Advanced10 min
Cost Optimization & Caching
Reducing LLM costs by 60-90%: prompt caching, model tiering, semantic caching, and token budget management.
Quick Reference
- →Anthropic prompt caching reduces costs up to 90% for repeated system prompts and tool definitions
- →Model tiering: use Haiku for classification/routing, Sonnet for general tasks, Opus for complex reasoning
- →Semantic caching: embed the query, check if a similar query was answered recently, return cached response
- →Set per-request token budgets using max_tokens and track cumulative cost per conversation
- →Compress tool outputs before passing back to the LLM — most tool results contain redundant data
Cost Breakdown
Agents are 10-100x more expensive than single LLM calls
A single agent turn may involve multiple LLM calls (reasoning, tool selection, response generation), each carrying the full conversation context. Multi-turn conversations compound this multiplicatively.
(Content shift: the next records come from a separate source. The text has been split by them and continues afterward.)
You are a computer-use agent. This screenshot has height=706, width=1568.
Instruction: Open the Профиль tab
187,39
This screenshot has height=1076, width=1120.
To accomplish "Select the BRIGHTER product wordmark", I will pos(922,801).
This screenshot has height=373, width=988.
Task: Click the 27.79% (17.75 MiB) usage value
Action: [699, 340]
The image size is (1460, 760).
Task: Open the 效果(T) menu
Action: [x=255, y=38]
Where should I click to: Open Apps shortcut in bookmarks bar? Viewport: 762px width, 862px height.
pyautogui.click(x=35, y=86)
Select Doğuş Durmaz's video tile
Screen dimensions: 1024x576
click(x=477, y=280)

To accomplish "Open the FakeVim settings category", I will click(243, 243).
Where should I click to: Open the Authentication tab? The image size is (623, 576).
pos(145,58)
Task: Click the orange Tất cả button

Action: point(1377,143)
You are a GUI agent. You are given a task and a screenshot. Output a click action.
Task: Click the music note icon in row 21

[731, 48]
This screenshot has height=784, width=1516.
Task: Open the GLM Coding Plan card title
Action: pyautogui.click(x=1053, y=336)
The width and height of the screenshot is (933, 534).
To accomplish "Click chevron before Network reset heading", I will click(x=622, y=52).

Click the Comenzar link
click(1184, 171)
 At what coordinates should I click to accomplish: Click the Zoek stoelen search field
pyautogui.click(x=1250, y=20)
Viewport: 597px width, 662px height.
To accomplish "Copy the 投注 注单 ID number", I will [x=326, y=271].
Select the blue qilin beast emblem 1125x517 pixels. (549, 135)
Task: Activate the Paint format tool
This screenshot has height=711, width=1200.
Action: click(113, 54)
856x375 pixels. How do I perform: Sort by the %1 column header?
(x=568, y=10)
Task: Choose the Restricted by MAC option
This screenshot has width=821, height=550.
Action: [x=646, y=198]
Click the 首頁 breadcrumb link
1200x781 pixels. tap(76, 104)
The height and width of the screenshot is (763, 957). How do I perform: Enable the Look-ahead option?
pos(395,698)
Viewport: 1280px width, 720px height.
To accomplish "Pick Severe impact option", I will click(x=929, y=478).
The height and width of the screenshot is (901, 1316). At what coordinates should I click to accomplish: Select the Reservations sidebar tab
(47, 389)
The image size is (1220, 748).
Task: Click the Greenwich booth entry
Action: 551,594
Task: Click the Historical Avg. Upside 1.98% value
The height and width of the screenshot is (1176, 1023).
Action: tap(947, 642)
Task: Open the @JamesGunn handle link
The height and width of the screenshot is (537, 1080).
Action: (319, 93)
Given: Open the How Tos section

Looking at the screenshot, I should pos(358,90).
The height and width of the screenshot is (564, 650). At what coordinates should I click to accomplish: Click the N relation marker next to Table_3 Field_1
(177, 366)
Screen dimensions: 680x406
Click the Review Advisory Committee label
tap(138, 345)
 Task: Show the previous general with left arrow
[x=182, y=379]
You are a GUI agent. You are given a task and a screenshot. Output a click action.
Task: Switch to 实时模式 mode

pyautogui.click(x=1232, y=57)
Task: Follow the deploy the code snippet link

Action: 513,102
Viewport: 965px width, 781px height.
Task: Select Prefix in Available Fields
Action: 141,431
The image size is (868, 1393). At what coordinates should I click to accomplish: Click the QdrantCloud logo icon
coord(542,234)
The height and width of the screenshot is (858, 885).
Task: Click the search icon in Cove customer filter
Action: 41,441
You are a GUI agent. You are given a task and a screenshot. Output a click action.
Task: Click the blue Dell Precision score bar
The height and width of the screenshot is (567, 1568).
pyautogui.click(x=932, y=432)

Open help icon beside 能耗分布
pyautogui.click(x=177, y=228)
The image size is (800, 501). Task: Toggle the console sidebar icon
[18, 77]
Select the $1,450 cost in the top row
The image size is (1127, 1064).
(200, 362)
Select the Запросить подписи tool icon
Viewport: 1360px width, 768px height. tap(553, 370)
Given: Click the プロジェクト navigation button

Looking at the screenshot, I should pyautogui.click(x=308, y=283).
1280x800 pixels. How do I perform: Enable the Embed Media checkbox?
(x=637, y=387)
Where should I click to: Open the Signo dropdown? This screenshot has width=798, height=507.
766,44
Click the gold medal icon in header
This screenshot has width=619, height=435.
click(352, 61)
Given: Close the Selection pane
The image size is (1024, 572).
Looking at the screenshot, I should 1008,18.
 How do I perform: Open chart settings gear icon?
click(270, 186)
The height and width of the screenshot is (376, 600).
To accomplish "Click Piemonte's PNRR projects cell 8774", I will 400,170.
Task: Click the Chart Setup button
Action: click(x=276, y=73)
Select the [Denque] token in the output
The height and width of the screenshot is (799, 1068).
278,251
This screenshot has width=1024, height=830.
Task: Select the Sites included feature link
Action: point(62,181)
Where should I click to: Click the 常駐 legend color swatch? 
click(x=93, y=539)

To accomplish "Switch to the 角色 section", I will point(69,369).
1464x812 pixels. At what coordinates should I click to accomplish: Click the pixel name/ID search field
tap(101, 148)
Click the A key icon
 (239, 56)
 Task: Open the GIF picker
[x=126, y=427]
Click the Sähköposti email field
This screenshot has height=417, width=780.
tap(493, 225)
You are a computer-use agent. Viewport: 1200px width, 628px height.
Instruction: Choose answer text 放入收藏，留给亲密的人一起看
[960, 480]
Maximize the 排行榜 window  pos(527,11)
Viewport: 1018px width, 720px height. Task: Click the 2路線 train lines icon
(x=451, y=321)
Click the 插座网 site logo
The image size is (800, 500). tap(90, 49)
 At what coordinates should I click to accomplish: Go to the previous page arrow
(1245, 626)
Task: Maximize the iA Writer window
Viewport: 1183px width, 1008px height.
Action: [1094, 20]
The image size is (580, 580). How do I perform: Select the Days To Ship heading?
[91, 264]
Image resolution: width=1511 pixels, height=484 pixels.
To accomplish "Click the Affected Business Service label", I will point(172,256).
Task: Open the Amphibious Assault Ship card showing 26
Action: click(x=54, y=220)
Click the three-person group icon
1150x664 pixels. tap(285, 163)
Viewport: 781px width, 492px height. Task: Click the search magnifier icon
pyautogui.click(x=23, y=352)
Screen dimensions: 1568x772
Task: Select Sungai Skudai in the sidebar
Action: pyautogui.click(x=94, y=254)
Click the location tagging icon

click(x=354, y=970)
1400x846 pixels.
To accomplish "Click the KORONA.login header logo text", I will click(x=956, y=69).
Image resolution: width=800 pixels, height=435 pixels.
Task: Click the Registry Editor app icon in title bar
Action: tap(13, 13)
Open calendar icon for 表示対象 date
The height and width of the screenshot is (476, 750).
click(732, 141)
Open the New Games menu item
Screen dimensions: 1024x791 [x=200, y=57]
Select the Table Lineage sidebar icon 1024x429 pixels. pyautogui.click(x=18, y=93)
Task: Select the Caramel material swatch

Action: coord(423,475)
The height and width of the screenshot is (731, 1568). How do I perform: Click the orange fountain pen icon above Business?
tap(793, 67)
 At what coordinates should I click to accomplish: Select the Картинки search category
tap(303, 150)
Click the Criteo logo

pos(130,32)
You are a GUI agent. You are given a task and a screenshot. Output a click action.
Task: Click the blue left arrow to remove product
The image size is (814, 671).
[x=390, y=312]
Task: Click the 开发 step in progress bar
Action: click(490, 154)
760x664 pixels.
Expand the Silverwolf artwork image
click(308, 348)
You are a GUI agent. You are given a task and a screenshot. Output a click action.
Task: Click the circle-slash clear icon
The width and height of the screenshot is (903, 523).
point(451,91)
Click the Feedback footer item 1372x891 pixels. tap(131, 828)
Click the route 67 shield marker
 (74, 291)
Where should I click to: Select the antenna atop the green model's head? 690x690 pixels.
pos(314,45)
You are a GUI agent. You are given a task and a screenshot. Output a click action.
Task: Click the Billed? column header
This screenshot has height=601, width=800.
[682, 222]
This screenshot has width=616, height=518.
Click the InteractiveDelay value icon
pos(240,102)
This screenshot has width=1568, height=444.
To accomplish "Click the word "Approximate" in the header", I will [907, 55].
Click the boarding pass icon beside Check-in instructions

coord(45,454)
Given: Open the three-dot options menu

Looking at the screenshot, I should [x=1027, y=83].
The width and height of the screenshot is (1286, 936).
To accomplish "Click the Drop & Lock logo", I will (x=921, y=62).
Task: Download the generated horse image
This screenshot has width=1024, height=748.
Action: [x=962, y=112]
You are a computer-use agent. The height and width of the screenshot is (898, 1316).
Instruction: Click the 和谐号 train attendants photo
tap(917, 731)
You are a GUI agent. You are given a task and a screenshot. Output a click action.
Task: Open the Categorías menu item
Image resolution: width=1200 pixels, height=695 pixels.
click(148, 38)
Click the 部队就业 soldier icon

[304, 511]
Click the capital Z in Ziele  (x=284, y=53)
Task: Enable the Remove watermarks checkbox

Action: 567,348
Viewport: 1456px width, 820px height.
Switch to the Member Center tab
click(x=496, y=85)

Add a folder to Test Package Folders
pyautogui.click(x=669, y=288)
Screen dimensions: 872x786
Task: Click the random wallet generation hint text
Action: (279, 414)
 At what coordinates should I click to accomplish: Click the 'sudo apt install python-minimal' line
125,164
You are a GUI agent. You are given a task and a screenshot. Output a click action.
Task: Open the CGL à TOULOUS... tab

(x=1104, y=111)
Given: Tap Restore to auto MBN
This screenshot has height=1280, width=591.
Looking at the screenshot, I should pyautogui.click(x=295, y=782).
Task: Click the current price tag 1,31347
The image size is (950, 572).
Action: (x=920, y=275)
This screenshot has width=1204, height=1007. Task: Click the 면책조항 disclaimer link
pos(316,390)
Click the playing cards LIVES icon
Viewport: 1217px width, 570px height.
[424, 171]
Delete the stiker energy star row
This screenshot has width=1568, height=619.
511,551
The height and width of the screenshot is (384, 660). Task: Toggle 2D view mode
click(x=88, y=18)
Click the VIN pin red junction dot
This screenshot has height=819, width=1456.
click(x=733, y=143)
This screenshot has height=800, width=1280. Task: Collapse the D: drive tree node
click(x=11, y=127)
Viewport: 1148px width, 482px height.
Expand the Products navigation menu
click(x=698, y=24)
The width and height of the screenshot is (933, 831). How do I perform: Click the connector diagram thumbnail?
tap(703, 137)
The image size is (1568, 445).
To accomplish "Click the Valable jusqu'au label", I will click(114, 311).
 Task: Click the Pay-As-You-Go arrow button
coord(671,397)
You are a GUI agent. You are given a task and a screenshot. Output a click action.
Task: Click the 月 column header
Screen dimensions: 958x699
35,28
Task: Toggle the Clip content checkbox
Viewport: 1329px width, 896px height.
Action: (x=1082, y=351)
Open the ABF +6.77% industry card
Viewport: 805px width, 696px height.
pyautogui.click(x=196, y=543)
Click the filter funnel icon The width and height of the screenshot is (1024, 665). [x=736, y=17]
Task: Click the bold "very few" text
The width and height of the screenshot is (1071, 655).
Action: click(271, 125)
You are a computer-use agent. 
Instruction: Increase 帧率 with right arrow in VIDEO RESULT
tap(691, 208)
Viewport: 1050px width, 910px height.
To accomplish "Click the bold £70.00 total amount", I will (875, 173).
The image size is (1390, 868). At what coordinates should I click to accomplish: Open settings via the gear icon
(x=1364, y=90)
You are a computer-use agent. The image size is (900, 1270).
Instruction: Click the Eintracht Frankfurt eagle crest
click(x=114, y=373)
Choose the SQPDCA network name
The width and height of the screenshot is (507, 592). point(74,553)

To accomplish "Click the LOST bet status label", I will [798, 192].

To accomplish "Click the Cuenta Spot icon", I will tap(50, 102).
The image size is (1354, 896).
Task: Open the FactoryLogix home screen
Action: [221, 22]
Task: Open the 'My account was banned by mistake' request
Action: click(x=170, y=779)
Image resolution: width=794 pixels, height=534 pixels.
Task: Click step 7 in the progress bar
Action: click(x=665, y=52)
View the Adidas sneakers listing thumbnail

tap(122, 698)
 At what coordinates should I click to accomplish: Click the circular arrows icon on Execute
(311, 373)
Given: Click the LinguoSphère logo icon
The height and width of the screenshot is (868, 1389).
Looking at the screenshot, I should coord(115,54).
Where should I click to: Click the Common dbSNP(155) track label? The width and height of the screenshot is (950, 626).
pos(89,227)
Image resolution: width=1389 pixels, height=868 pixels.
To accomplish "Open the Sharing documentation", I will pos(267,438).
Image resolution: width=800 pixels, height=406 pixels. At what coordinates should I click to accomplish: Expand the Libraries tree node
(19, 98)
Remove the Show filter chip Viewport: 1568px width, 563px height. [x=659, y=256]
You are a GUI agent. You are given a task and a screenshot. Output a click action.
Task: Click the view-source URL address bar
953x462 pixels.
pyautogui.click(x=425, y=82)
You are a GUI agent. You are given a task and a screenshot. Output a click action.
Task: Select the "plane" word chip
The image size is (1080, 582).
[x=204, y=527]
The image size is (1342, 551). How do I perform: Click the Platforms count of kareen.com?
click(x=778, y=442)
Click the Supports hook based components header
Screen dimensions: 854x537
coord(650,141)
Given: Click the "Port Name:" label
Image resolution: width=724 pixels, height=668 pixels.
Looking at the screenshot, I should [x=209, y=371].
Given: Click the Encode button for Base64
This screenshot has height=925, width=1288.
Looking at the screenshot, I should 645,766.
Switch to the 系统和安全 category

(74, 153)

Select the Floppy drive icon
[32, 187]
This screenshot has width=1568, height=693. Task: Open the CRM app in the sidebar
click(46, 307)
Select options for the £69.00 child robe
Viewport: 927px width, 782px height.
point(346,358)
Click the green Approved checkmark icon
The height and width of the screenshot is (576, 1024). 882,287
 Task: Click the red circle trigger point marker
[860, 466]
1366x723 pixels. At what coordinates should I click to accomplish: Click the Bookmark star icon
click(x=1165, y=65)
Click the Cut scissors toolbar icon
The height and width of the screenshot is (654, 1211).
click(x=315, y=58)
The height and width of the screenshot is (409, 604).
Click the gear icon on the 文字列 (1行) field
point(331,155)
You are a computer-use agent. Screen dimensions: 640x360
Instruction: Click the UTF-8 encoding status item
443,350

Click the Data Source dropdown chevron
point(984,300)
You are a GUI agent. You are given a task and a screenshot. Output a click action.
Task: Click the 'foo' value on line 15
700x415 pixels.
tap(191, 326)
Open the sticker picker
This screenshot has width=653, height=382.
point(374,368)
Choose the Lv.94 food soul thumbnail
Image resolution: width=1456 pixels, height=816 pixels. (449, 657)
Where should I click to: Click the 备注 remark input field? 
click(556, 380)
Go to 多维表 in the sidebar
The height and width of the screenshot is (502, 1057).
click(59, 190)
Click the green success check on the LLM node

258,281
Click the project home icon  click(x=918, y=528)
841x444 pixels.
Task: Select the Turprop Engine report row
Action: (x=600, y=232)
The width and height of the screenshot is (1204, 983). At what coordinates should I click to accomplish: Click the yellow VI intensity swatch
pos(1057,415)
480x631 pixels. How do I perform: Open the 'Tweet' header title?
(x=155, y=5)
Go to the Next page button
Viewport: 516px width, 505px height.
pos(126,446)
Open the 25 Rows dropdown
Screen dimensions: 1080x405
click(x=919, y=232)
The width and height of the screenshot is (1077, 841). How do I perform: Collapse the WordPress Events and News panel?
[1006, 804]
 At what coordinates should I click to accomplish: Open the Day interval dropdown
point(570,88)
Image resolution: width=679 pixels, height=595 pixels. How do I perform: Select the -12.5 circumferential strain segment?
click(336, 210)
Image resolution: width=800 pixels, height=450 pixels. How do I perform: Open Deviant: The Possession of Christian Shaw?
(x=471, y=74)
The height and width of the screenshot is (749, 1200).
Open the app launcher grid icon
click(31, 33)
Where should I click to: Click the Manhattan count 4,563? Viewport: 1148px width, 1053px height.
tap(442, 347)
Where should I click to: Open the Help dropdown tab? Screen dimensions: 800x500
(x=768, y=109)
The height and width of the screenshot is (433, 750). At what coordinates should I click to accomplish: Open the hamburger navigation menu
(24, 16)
| Cost Component | % of Total (typical) | Optimization Lever |
|---|---|---|
| Input tokens (system prompt + history) | 40-60% | Prompt caching, context compression, summarization |
| Output tokens (reasoning + response) | 15-25% | Model tiering, max_tokens limits, concise prompts |
| Tool call overhead (tool descriptions) | 10-20% | Cache tool definitions, lazy-load tool schemas |
| Retry/fallback tokens | 5-15% | Better error classification, fewer unnecessary retries |
| Eval & monitoring | 2-5% | Sample production traces instead of logging 100% |
Input tokens dominate cost because every turn resends the full system prompt, tool definitions, and conversation history. A 10-turn conversation with a 2K system prompt sends that prompt 10 times. This is why prompt caching has the highest ROI of any optimization.